-
by sayum
17 April 2026 8:16 AM
"The absence of any forensic report connecting the recovered article with the crime creates a serious dent in the prosecution case", Allahabad High Court. A murder conviction built partly on the recovery of an alleged weapon of offence has been set aside by the Allahabad High Court, with the Court holding that a recovery unsupported by an independent witness and uncorroborated by any forensic report cannot be pressed into service to seal a man's fate in a case of circumstantial evidence.
A Division Bench of Hon'ble Justice Chandra Dhari Singh and Hon'ble Justice Devendra Singh-I made this significant observation while acquitting accused Barati, who had been convicted by the trial court under Sections 302/34 and 201 IPC and sentenced to life imprisonment for the alleged murder of a co-servant in 1980.Three domestic servants — Danna alias Ramesh, Barati, and Sohan — were employed at the residence of Dr. Amit Rastogi in Civil Lines, Moradabad. On the intervening night of 14-15 September 1980, Sohan was allegedly killed by his co-servants over a gambling dispute and his body concealed in a coal room on the premises. After an alleged extra-judicial confession by accused Danna, the dead body was recovered. Separately, the investigating officer claimed that accused Barati led him to his own room, opened a briefcase, and produced the iron weapon used in the murder, along with bloodstained articles including an underwear, towel, piece of carpet, and shirt. On the basis of this recovery, among other circumstances, the trial court convicted both accused. The appeal had remained pending since 1985 before the High Court.

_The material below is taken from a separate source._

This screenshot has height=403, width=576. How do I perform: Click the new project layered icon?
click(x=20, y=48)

The critical question before the Court was whether a recovery of the alleged weapon of offence — made in the absence of any independent witness and without any forensic report connecting the recovered article to the crime — could form a reliable link in the chain of circumstantial evidence sufficient to sustain a conviction for murder.
The Court examined the recovery of the iron weapon and bloodstained articles said to have been made at the instance of accused Barati, and found it suffering from two fatal infirmities that together knocked out this crucial link from the prosecution's chain.

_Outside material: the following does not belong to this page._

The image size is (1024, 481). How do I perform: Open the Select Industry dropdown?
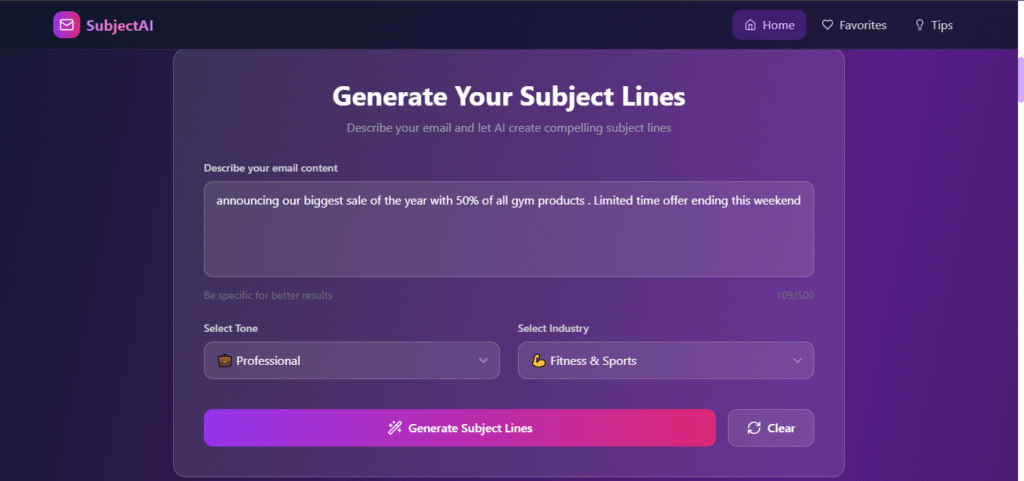pyautogui.click(x=665, y=361)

The first infirmity was the complete absence of an independent witness to the recovery. The two witnesses named in the recovery memo — P.K. Das and Rakesh Chandra — were examined by the investigating officer, but the Court found that no independent witness of unimpeachable character had been produced before it to establish the credibility of the recovery. In a case resting entirely on circumstantial evidence, the Court held, such a lacuna cannot be brushed aside.
The second and more telling infirmity was the total absence of any forensic report. The iron weapon, the bloodstained underwear, the towel, the piece of carpet, the cotton, the belt, and the shirt — all allegedly recovered from the briefcase in Barati's room — were never subjected to forensic examination connecting them to the crime or to the deceased. The prosecution offered no scientific evidence to establish that the blood on the recovered articles was that of the deceased Sohan, or that the weapon matched the injuries found on the body during post-mortem.
The Court was unsparing in its assessment: "The absence of any forensic report connecting the recovered article with the crime creates a serious dent in the prosecution case."
This observation assumed particular significance given that the medical evidence in the case — the post-mortem report of Dr. Umesh Chandra Tyagi — had documented multiple ante-mortem injuries including incised and lacerated wounds on the deceased's forehead, below the eye, and on the left arm, with death attributed to shock and haemorrhage. Yet the prosecution never produced forensic analysis linking the recovered weapon to these specific injuries, leaving a gaping hole between the medical findings and the recovery evidence.
The Court placed the recovery evidence in the broader context of the five golden principles governing circumstantial evidence, as laid down by the Supreme Court in Sharad Birdhichand Sarda v. State of Maharashtra — that every circumstance must be fully established, consistent only with guilt, conclusive, and forming a complete, unbroken chain. A recovery that could not be independently verified and was forensically unconnected to the crime, the Court held, could not satisfy this standard.
"Suspicion, however strong, cannot take the place of proof," the Court reminded, acquitting accused Barati and setting aside the trial court's judgment of conviction dated 03.09.1985.